*** Opening of Data provided ***
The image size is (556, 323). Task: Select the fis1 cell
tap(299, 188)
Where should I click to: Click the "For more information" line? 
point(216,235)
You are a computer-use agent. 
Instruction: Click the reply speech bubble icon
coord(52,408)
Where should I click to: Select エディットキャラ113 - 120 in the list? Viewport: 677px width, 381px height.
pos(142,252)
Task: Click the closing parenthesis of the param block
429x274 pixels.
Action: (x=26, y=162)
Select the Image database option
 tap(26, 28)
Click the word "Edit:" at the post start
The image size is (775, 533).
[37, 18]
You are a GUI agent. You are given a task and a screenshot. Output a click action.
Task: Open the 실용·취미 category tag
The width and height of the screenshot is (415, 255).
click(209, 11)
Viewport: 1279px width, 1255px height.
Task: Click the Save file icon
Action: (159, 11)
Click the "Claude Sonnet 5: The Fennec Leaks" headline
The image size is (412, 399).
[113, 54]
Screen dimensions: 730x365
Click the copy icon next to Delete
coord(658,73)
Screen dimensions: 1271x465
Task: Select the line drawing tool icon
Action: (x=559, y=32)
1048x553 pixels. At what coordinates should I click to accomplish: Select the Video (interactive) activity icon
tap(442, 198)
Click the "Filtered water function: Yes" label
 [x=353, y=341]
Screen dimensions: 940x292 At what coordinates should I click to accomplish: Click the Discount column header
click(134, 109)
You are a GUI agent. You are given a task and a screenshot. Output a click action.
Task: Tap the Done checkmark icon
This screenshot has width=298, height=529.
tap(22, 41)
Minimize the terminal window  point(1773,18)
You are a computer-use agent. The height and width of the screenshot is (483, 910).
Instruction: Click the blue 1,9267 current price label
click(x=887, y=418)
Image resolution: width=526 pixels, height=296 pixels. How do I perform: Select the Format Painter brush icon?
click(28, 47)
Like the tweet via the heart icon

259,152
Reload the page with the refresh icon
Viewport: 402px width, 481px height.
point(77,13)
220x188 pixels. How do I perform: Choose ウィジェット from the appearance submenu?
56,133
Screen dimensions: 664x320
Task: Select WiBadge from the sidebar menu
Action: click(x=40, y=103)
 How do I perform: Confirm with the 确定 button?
*** Close of Data provided ***
- Task directions -
All of the data above needs to be written out again, exactly.

- The completed task -
The image size is (556, 323). Task: Select the fis1 cell
tap(299, 188)
Where should I click to: Click the "For more information" line? 
point(216,235)
You are a computer-use agent. 
Instruction: Click the reply speech bubble icon
coord(52,408)
Where should I click to: Select エディットキャラ113 - 120 in the list? Viewport: 677px width, 381px height.
pos(142,252)
Task: Click the closing parenthesis of the param block
429x274 pixels.
Action: (x=26, y=162)
Select the Image database option
 tap(26, 28)
Click the word "Edit:" at the post start
The image size is (775, 533).
[37, 18]
You are a GUI agent. You are given a task and a screenshot. Output a click action.
Task: Open the 실용·취미 category tag
The width and height of the screenshot is (415, 255).
click(209, 11)
Viewport: 1279px width, 1255px height.
Task: Click the Save file icon
Action: (159, 11)
Click the "Claude Sonnet 5: The Fennec Leaks" headline
The image size is (412, 399).
[113, 54]
Screen dimensions: 730x365
Click the copy icon next to Delete
coord(658,73)
Screen dimensions: 1271x465
Task: Select the line drawing tool icon
Action: (x=559, y=32)
1048x553 pixels. At what coordinates should I click to accomplish: Select the Video (interactive) activity icon
tap(442, 198)
Click the "Filtered water function: Yes" label
 [x=353, y=341]
Screen dimensions: 940x292 At what coordinates should I click to accomplish: Click the Discount column header
click(134, 109)
You are a GUI agent. You are given a task and a screenshot. Output a click action.
Task: Tap the Done checkmark icon
This screenshot has width=298, height=529.
tap(22, 41)
Minimize the terminal window  point(1773,18)
You are a computer-use agent. The height and width of the screenshot is (483, 910).
Instruction: Click the blue 1,9267 current price label
click(x=887, y=418)
Image resolution: width=526 pixels, height=296 pixels. How do I perform: Select the Format Painter brush icon?
click(28, 47)
Like the tweet via the heart icon

259,152
Reload the page with the refresh icon
Viewport: 402px width, 481px height.
point(77,13)
220x188 pixels. How do I perform: Choose ウィジェット from the appearance submenu?
56,133
Screen dimensions: 664x320
Task: Select WiBadge from the sidebar menu
Action: click(x=40, y=103)
 How do I perform: Confirm with the 确定 button?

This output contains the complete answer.